══ Input for this task ══

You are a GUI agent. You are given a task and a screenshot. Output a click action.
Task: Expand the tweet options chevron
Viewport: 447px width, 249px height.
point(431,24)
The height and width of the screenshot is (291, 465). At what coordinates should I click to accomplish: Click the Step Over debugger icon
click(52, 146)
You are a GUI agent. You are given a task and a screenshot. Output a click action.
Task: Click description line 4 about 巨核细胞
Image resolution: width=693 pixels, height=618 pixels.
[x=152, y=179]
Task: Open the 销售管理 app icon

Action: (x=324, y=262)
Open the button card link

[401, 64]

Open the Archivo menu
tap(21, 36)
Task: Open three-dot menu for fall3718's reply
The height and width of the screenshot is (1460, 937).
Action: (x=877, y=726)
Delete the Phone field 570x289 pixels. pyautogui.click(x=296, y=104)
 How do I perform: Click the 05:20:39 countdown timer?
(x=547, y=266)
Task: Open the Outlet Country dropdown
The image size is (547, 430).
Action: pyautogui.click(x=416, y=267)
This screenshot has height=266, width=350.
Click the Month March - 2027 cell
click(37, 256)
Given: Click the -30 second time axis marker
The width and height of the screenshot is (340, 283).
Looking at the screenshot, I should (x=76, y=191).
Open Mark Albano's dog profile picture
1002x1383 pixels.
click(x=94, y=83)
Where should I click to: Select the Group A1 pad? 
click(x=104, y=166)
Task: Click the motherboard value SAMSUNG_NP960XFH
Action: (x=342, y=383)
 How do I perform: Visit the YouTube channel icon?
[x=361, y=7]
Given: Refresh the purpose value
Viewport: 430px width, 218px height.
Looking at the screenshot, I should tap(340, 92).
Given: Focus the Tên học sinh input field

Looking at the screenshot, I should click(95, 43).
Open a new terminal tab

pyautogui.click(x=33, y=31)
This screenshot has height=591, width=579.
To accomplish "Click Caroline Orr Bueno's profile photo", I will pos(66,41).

═══

#### What the task asks:
With no line omitted, copy all the data exactly.

#### Result of the exercise:
You are a GUI agent. You are given a task and a screenshot. Output a click action.
Task: Expand the tweet options chevron
Viewport: 447px width, 249px height.
point(431,24)
The height and width of the screenshot is (291, 465). At what coordinates should I click to accomplish: Click the Step Over debugger icon
click(52, 146)
You are a GUI agent. You are given a task and a screenshot. Output a click action.
Task: Click description line 4 about 巨核细胞
Image resolution: width=693 pixels, height=618 pixels.
[x=152, y=179]
Task: Open the 销售管理 app icon

Action: (x=324, y=262)
Open the button card link

[401, 64]

Open the Archivo menu
tap(21, 36)
Task: Open three-dot menu for fall3718's reply
The height and width of the screenshot is (1460, 937).
Action: (x=877, y=726)
Delete the Phone field 570x289 pixels. pyautogui.click(x=296, y=104)
 How do I perform: Click the 05:20:39 countdown timer?
(x=547, y=266)
Task: Open the Outlet Country dropdown
The image size is (547, 430).
Action: pyautogui.click(x=416, y=267)
This screenshot has height=266, width=350.
Click the Month March - 2027 cell
click(37, 256)
Given: Click the -30 second time axis marker
The width and height of the screenshot is (340, 283).
Looking at the screenshot, I should (x=76, y=191).
Open Mark Albano's dog profile picture
1002x1383 pixels.
click(x=94, y=83)
Where should I click to: Select the Group A1 pad? 
click(x=104, y=166)
Task: Click the motherboard value SAMSUNG_NP960XFH
Action: (x=342, y=383)
 How do I perform: Visit the YouTube channel icon?
[x=361, y=7]
Given: Refresh the purpose value
Viewport: 430px width, 218px height.
Looking at the screenshot, I should tap(340, 92).
Given: Focus the Tên học sinh input field

Looking at the screenshot, I should click(95, 43).
Open a new terminal tab

pyautogui.click(x=33, y=31)
This screenshot has height=591, width=579.
To accomplish "Click Caroline Orr Bueno's profile photo", I will pos(66,41).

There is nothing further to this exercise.